Парадокс в том, что, по сути возглавив борьбу с мистикой в поэзии, Гумилёв к 1920 г. переосмыслил  свой путь и пришёл к удивительному выводу: «Остаётся ещё мистическая поэзия. Сегодня она возрождается только в России, благодаря её связи с великими религиозными воззрениями нашего народа. В России до сих пор сильна вера в Третий Завет. Ветхий Завет — это завещание Бога Отца. Новый Завет — Бога-Сына, а Третий Завет должен исходить от Бога Святого Духа, Утешителя. Его-то и ждут в России, и мистическая поэзия связана с этим ожиданием…»

Можно по-разному смотреть на поэтический Пантеон Серебряного века. Но для меня вполне очевидно, что именно Александр Блок и Николай Гумилёв стоят в нём на самой вершине, определяя два полюса. И дело тут не в пресловутых символизме и акмеизме.  Это некие условности. Важно, что оба полюса имеют общие корни и расходятся из общего духовного центра.
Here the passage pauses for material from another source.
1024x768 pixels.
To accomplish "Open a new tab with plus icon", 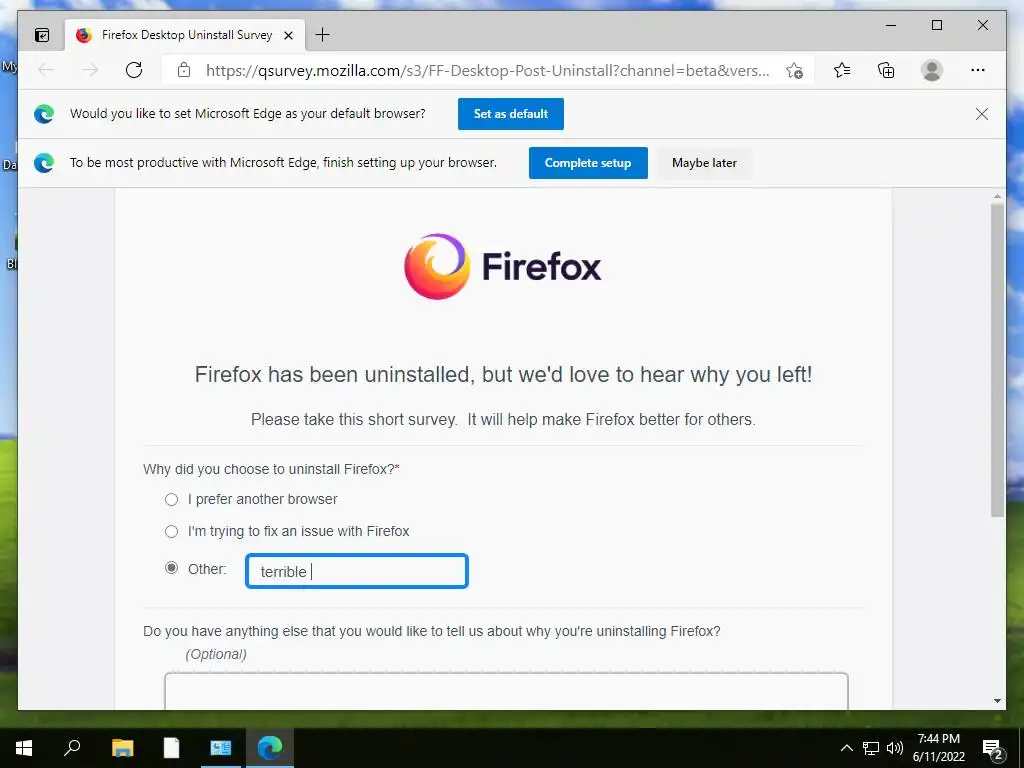I will [x=323, y=35].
Женский идеал: образ Вечной Женственности в поэзии Блока и образ Небесной Невесты в лирике Гумилёва...

Из воспоминаний Николая Оцупа: «Блок олицетворял уходящую эпоху. Гумилёв открывал следующую. Блок воплощал высшие достижения символизма. Гумилёв указывал на новый путь поэзии, загнанной в тупик символизмом. Блок стремился искупить свои грехи ценой собственной жизни. Сам же факт страстной самоотдачи чисто поэтическому творчеству за счёт социальной жизни и даже просто личной жизни казалось ему предосудительным. Гумилёв гордился своим служением поэзии, он прощал себе грехи с ироническим весельем, но рисковал жизнью не колеблясь, когда считал это нужным. Оба — рыцари Средневековья, оба — национальные поэты».

Из их переписки до нас дошло всего одно письмо, письмо Александра Блока.  Остальные, к сожалению, утрачены.

<<
14 апреля 1912 года. Петербург
Многоуважаемый Николай Степанович.

Спасибо Вам за книгу; «Я верил, я думал» и «Туркестанских генералов» я успел давно полюбить по-настоящему; перелистываю книгу и думаю, что полюблю и ещё многое.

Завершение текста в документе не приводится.